Ukradzione zwycięstwo

W najnowszym wydaniu:

WG-38-2024 - Okładka

Ukradzione zwycięstwo

4 czerwca 1989 roku Polacy wygrali. Wzięli do ręki tym razem nie szable, a długopisy i w wyborach pogonili komunę. Bardzo szybko okazało się jednak, że zwycięstwo to Polakom ukradziono.
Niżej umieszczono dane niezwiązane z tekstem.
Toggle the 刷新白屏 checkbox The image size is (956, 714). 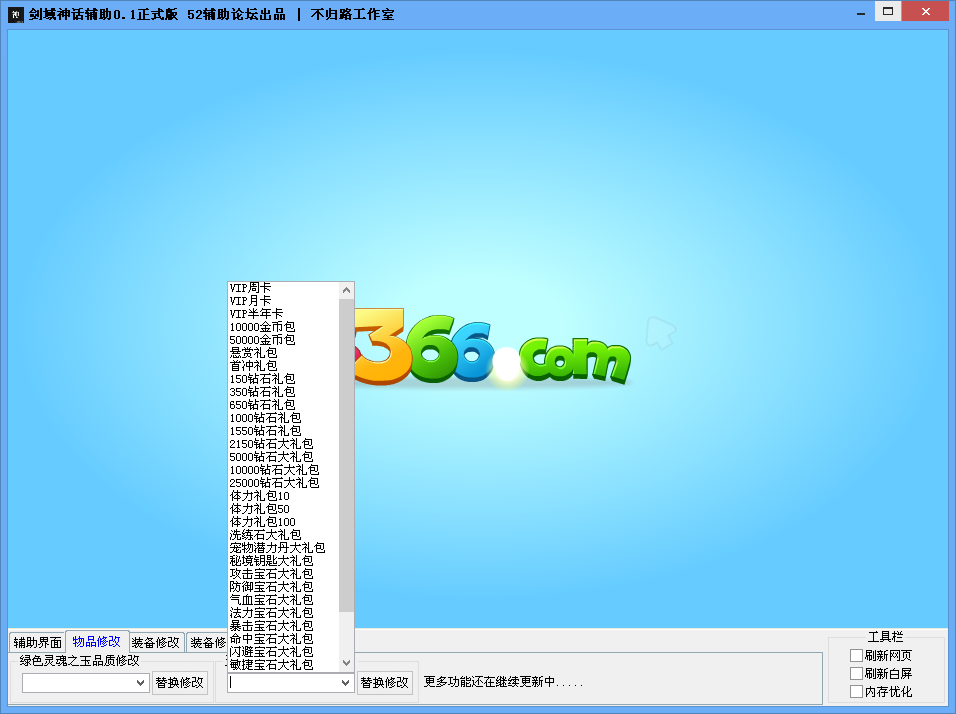tap(856, 674)
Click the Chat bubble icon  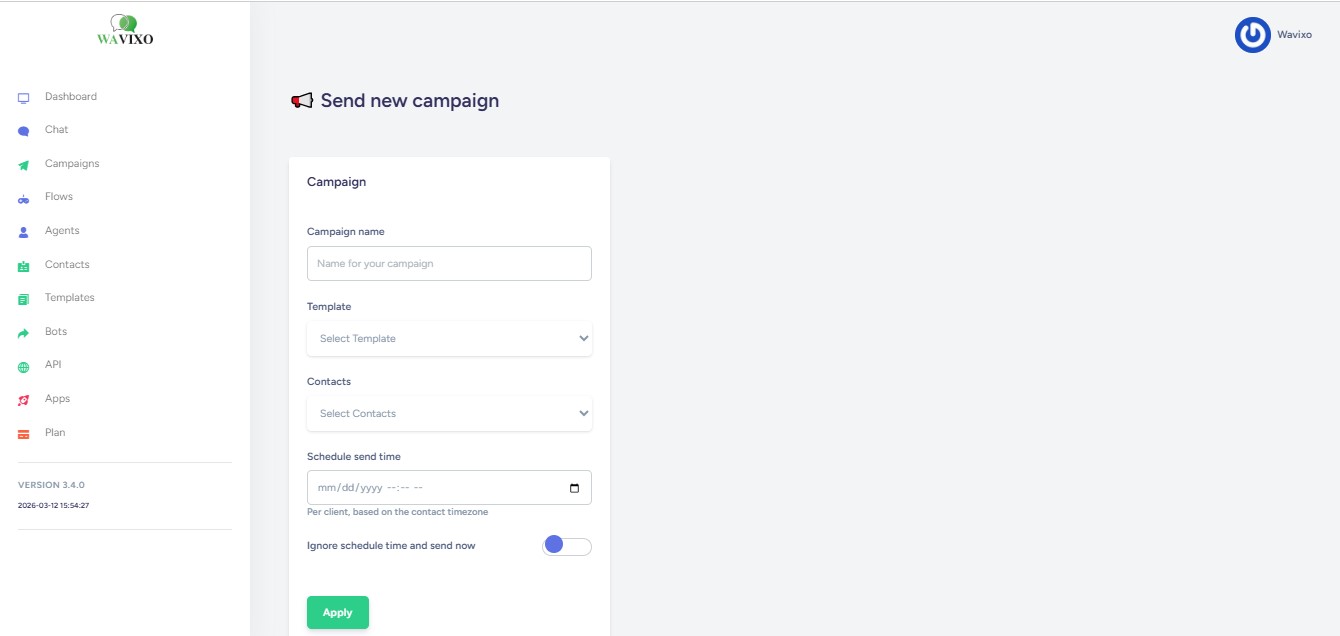[24, 131]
– Zacznę od wątku osobistego: 4 czerwca 1989 roku głosowałem na Adama Michnika i Andrzeja Wielowieyskiego. I bardzo szybko tego pożałowałem – już po niecałych 9 tygodniach!
5 czerwca 1989 roku – dzień po wolnych w 35 procentach wyborach do Sejmu oraz całkowicie wolnych wyborach do Senatu – Polacy naprawdę myśleli, że komunizm się skończył! Przecież wybory wygrała „Solidarność”, wzięła cały Senat (99 na 100 mandatów) oraz wszystkie miejsca w Sejmie, o jakie mogła walczyć (czyli 35 proc.). Co więcej, padła lista krajowa, na której znajdowali się czołowi kandydaci PZPR i jej satelitów.

Lista krajowa
to był dziwny twór, mający liderom PZPR i jej sojusznikom bezproblemowo zapewnić miejsca w Sejmie. Głosować miano na nią jak za dawnych lat – bez skreśleń, akceptując wszystkich kandydatów. Żeby w Sejmie się znaleźli, wystarczyło im 50 proc. i 1 głos „bez skreśleń”. Ale czasy się zmieniły, czego komuniści nie zauważyli – Polacy nie chcieli wybierać już bez skreśleń i bez wyboru. Co ciekawe, ordynacja wyborcza nie przewidywała nawet klęski listy krajowej. Dlatego brak wyboru kandydata z listy krajowej powinien oznaczać nieobsadzony mandat, a w konsekwencji – większy procent posłów „Solidarności” (de iure: Komitetu Obywatelskiego „Solidarność”) w Sejmie i w Zgromadzeniu Narodowym.